O’Kane responded that the noise monitoring is only at the beginning stages.
“These points are just to calibrate the model,” he said. “We will be expanding the area of monitoring. There will be noise predictions all over the neighborhood.”
Kelly suggested that Fangary or the City of Hermosa Beach file to become a formal intervener in the process so that he can join the discussion.
Wellner , the attorney representing Redondo Beach, then spoke frankly about the city’s issues with AES’s noise data.
“We think that AES, from the beginning of the process, has been difficult and given us trouble at every turn to provide basic noise data,” he said. “The operation site of the plant will shift to the far northeast corner. From the beginning, AES has been providing noise data from the far west and far south. In addition, the initial CEC request was not for what study would be proposed but for the results of the studies and that was due on Oct 15. Now it’s February and we are hoping to get data on far reduced studies by the summer.”
“The CEC is desperately trying to get info to make their decision and they are being blocked repeatedly by AES,” Wellner continued. “The CEC is not powerless in this process — they don’t have to approve the facility if they don’t have significant information. We seem to have a recalcitrant applicant and I urge you not to reward them. It is not sufficient to promise not violate rules in future when AES’s track record is so dismal in the past.”
Light received widespread applause from the audience when he questioned the CEC’s ability to regulate noise at the power plant.
“AES has been a bad neighbor to us,” Light said. “I live over a mile away and there are times when I get woken up. This has been going on since AES bought the plant. We are skeptical that any future noise requirements and a complaint hotline is going to address that.”
“Forgive us for not trusting you,” he said. “You’re telling me when I have an open window with a screen, the screen will drop the noise level by ten decibels? And if not, I call a hotline. So by the time we leave a message on the hotline and someone listens to it, then what? If I as a resident thinks it’s too loud, how do I prove that it is too loud? I don’t have the equipment.”

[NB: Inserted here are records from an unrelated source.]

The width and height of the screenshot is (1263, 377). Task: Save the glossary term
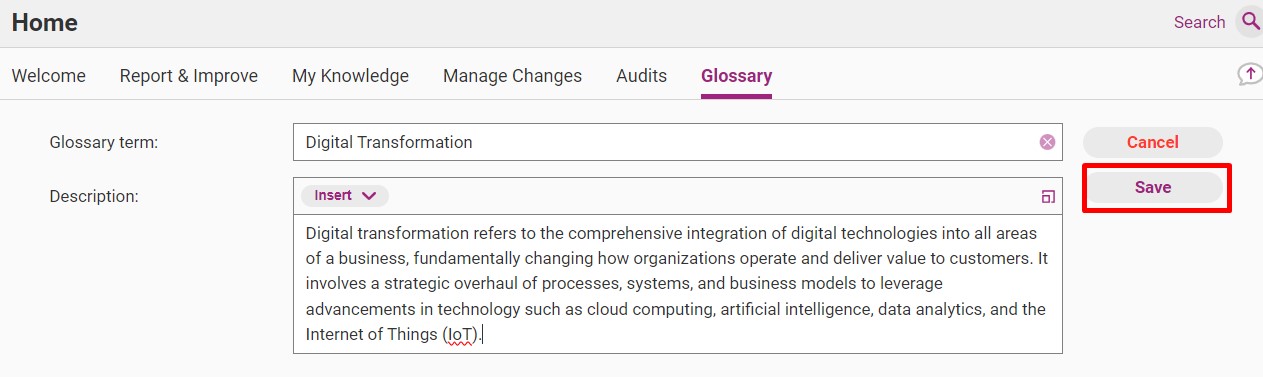click(x=1153, y=187)
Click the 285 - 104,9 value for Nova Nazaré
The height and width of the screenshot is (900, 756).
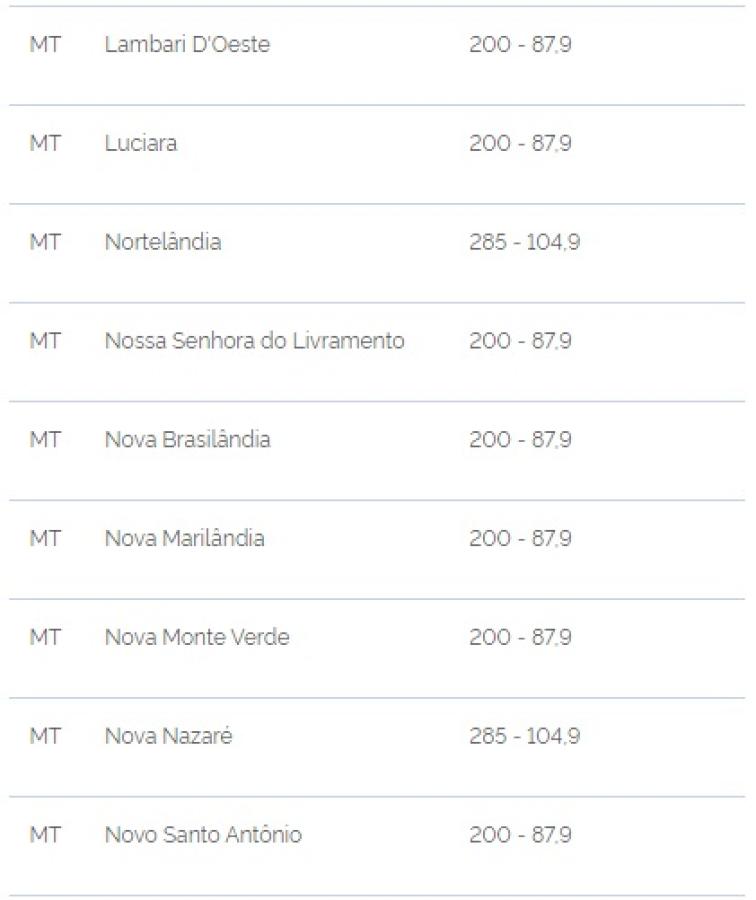[x=525, y=735]
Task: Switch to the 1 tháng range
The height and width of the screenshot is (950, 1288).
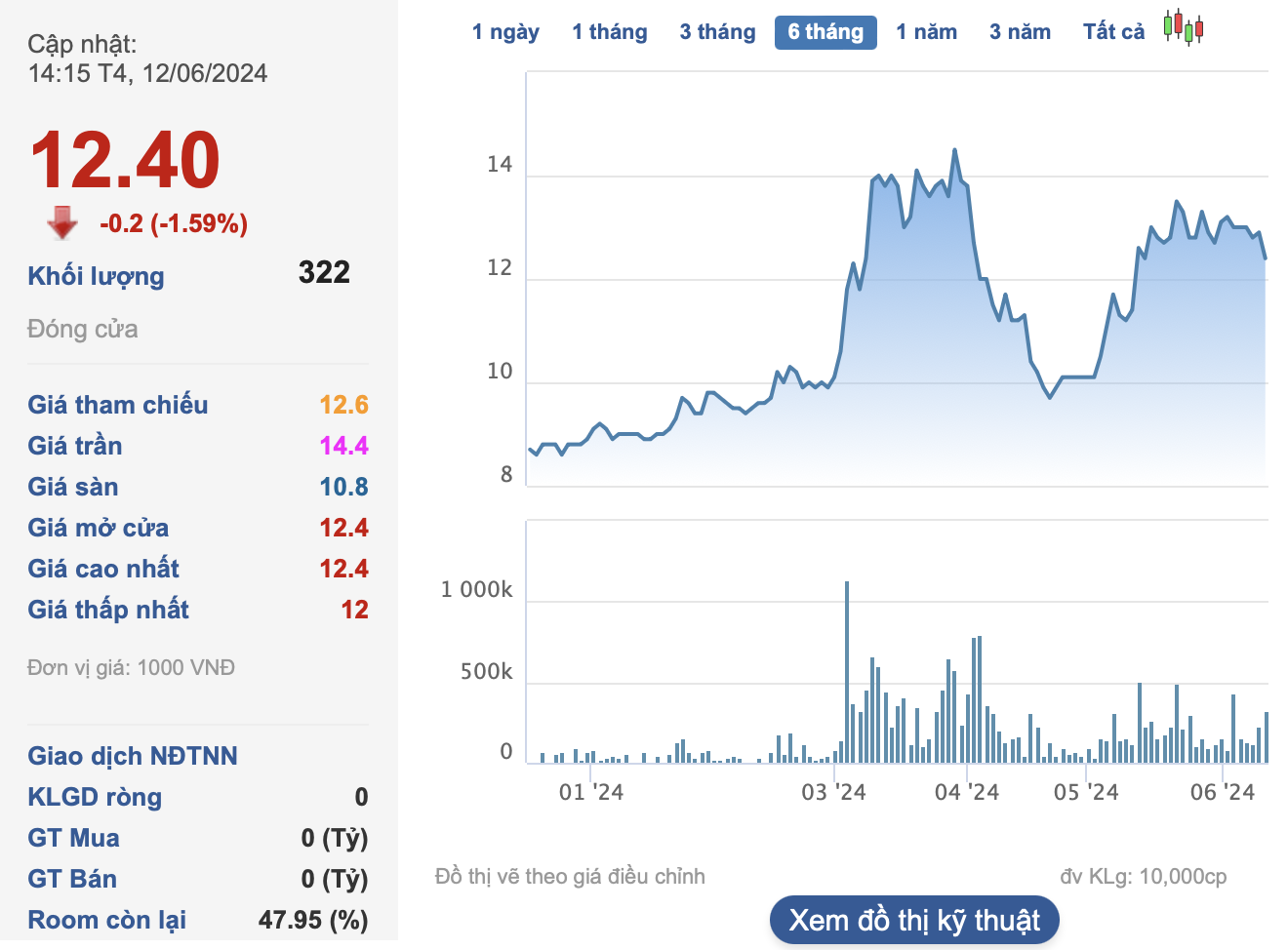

After discussion of possible traffic implications for an active power plant, the community members in the audience got their chance at the podium. Many of the commenters were familiar faces in the power plant battle.
Zein Obagi, current candidate for Congress, spoke largely of health concerns surrounding the plant.
“Wind flows inland so any emissions from this plant will go inward,” said Obagi. “Cancer is world’s largest killer and the greatest killer in cancer is lung cancer. The seventh highest factor in lung cancer in urban air pollution. And there was just a study put out last month by the National Institute for Environmental Health Sciences studying a natural gas facility in rural Colorado. It found that, in a ten mile radius of the plant, there are twice as many defects in babies, and babies [are] 38 percent more likely to have heart defects….Putting a gas plant in a densely populated doesn’t sound like a smart idea to me.”
Arlene Staich, former Redondo Beach school board member and outspoken proponent of the power plant, once again expressed support of the AES project.
“The noise levels are a matter of change daily,” said Staich. “It does take time to gather the data and analyze it. I expect that they will comply. In terms of health effects, the plant will create less particulates in the air than the cars on our streets. I think the AES will be open to multiple uses to work on the waterfront and change their footprint in the community. How much money does Redondo Beach want to spend to stop the process, a process that I think is a good one?”
The workshop adjourned after over four hours of discussion. It has not yet been announced when the CEC will host another workshop to further explore the data and analysis required of AES.